We believe that the market for solutions is likely to keep building and evolving at a fast pace and that innovation will be critical for players that aim to share in its success. Beyond the current offerings, potential future trends include the following:
Thematic, personalized solutions
Enhanced TDFs and risk funds
Sophisticated alpha generation
Access to private assets
Coinvesting with the manager’s own assets
Blurring lines between consultants and asset managers
Outsourcing investment decisions
Managers hoping to successfully surf the growing solutions wave face fundamental decisions about how to participate and what capabilities they should focus on developing.

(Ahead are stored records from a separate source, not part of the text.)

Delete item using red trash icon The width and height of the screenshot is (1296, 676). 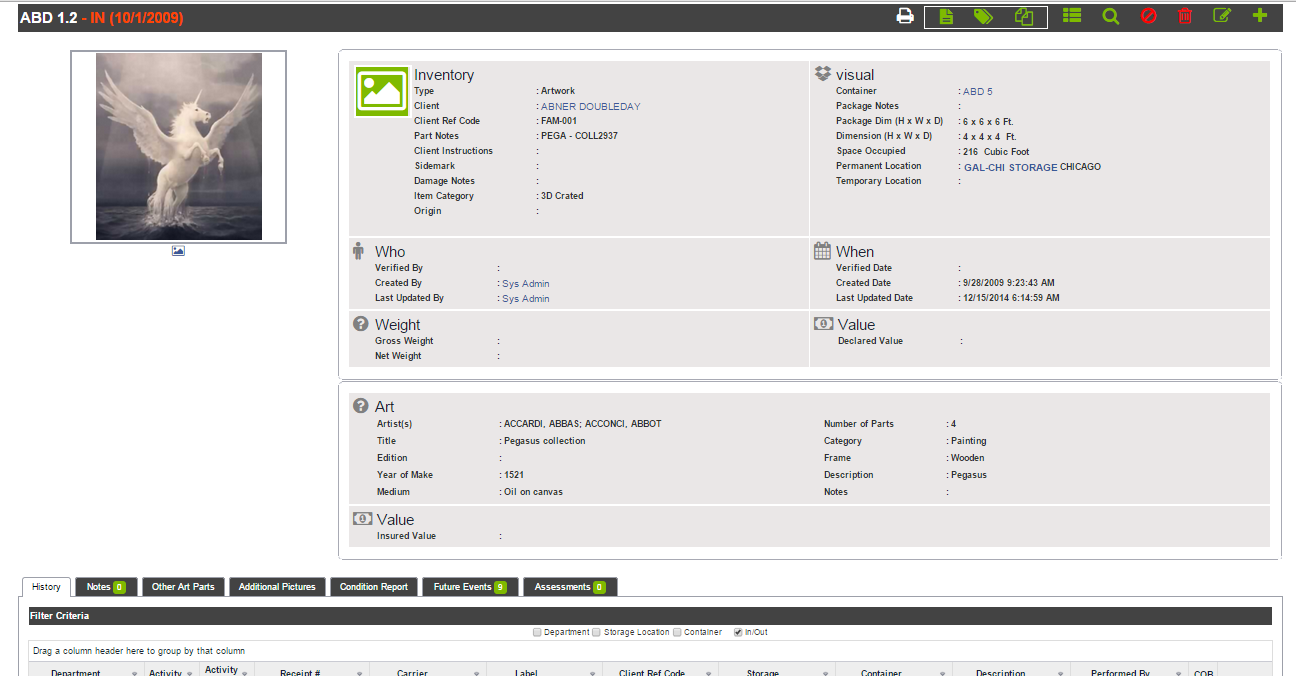pyautogui.click(x=1185, y=16)
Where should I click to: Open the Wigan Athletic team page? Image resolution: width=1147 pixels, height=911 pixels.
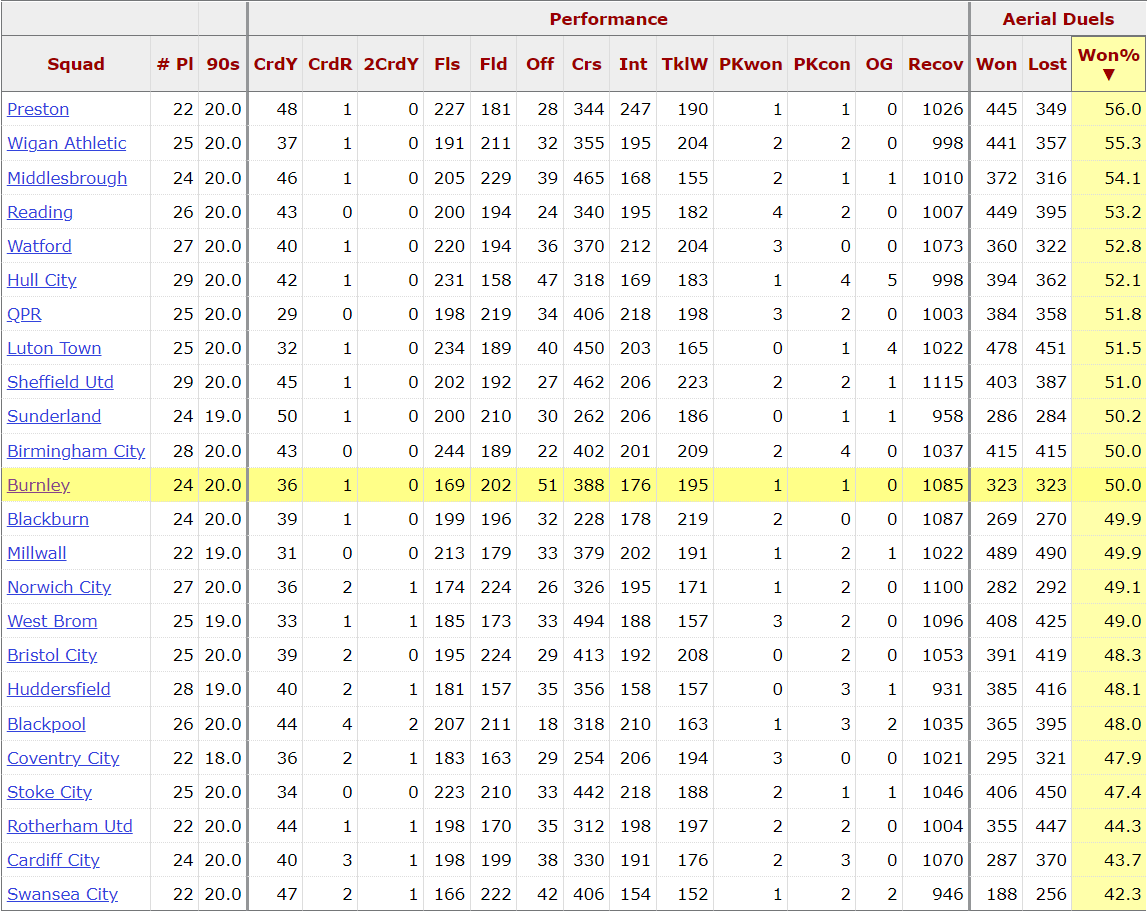66,143
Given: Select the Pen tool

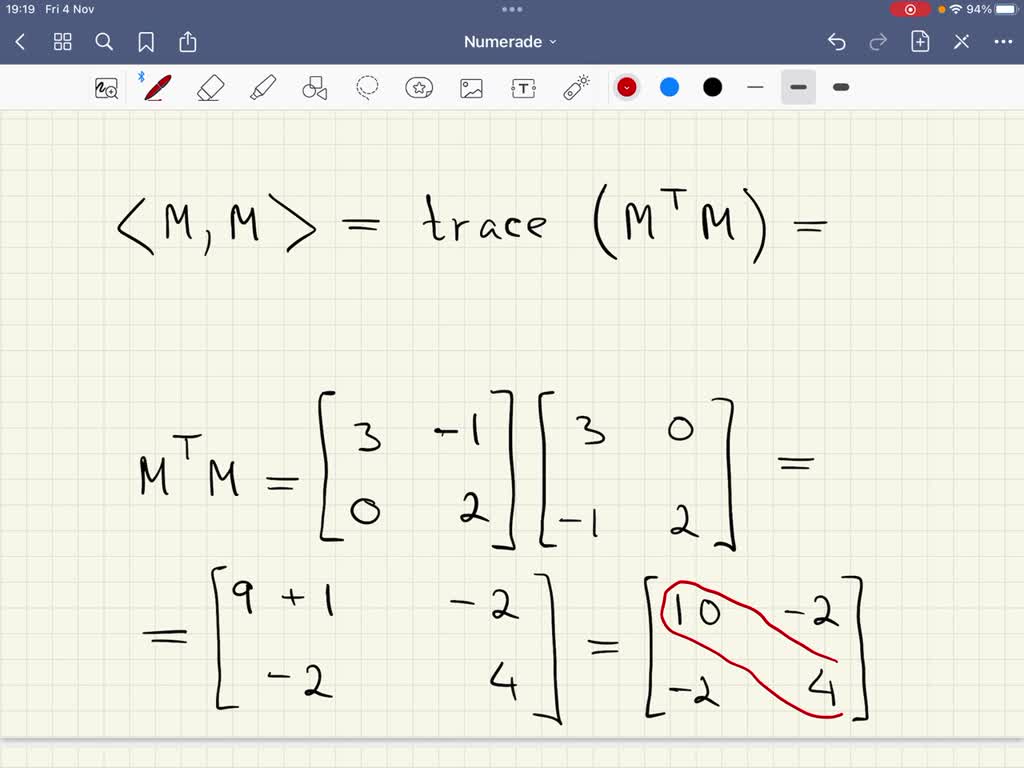Looking at the screenshot, I should [157, 87].

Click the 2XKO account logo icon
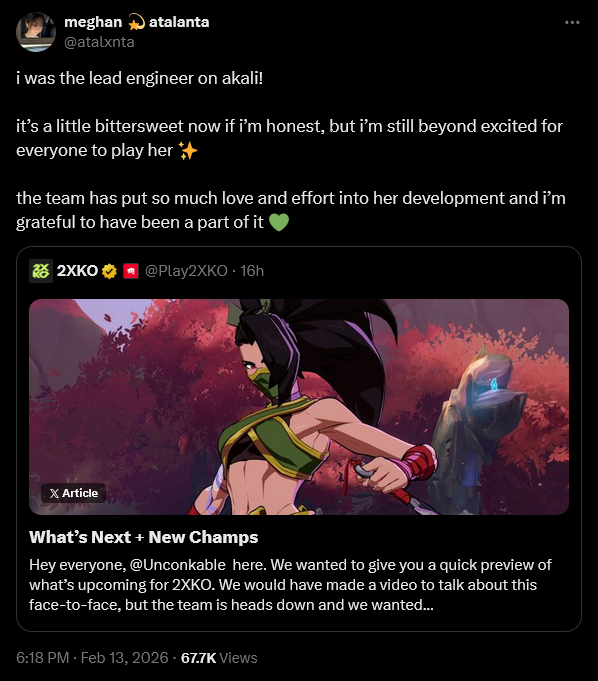(x=41, y=271)
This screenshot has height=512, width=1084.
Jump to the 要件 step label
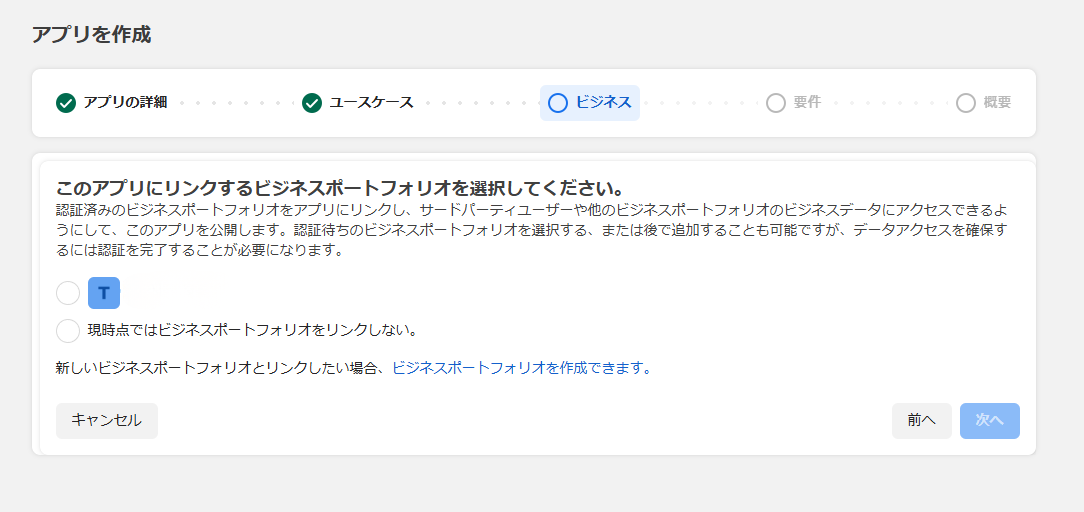pyautogui.click(x=807, y=103)
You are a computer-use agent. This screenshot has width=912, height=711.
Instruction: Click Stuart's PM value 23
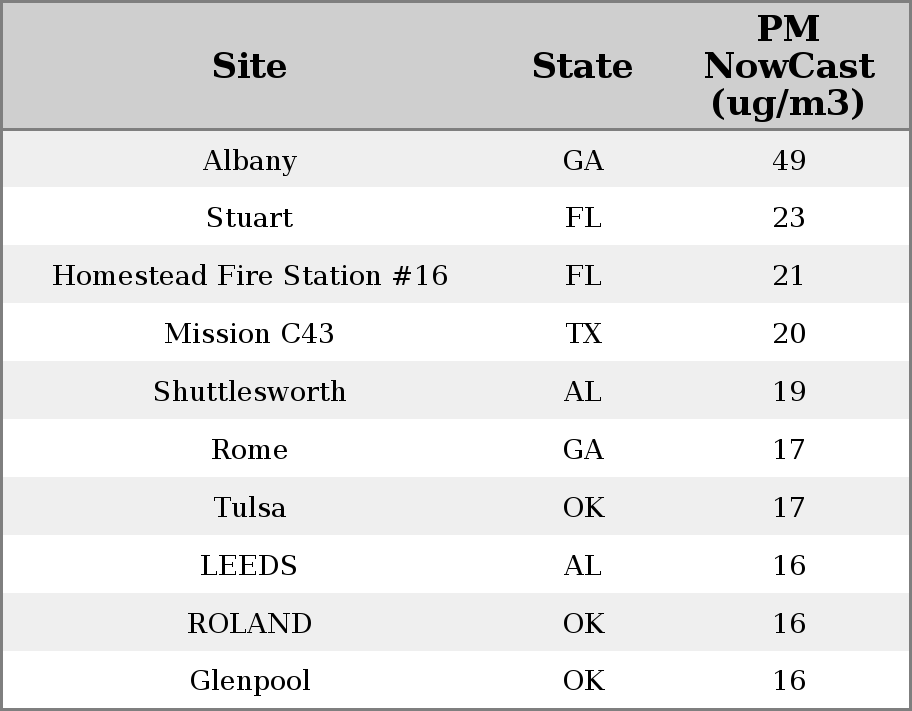(789, 217)
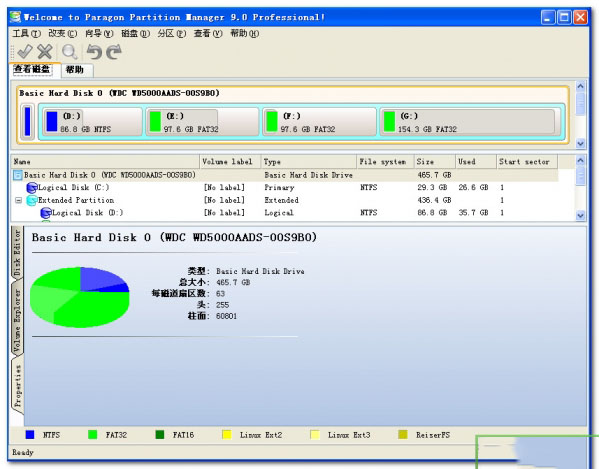Screen dimensions: 599x469
Task: Click the magnifier view-changes toolbar icon
Action: 70,52
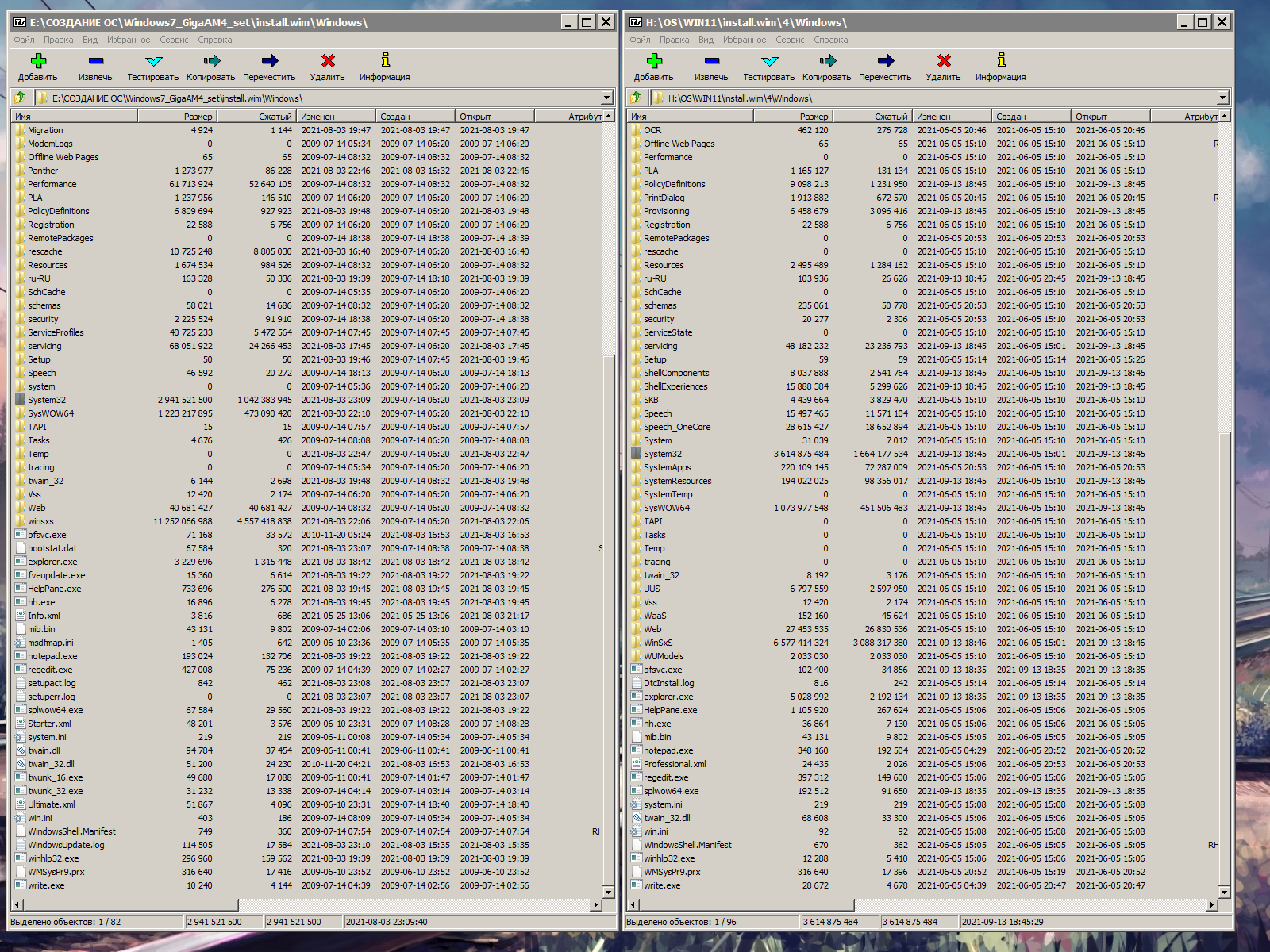The image size is (1270, 952).
Task: Select System32 folder in left window
Action: click(x=47, y=400)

As a starting point, managers need to assess their capabilities in a number of dimensions, including from a manufacturing perspective. Do they have the ability to manage money other than against a defined benchmark? Do they have an asset allocation capability—strategic, as well as tactical and dynamic? Do they have capabilities across multiple asset classes? Can they manufacture all the elements of a solution themselves, or do they need to outsource some asset classes? Do they have a manager search and oversight capability?
From a distribution perspective, managers must give careful thought to the design of the go-to-market model; traditional managers are unlikely to have existing channels or people capable of selling solutions. The solution sales cycle is often longer than a single asset-class sales mandate. Managers must also consider how to circumvent potential channel conflict with investment consultants and other gatekeepers offering competitive solutions. It is critical for solutions managers to develop and maintain relationships with end customers and home offices—without disintermediating investment consultants.
Finally, managers must develop a thorough understanding of their cost structure and maintain rigorous discipline in the pricing of solutions. This is the case particularly for custom solutions, which may be difficult to scale across multiple clients. Additionally, managers need to have nimble middle and back offices to facilitate creating and operating a solutions offering.
Managers that succeed in getting these elements right will have the key to unlock enormous growth opportunities.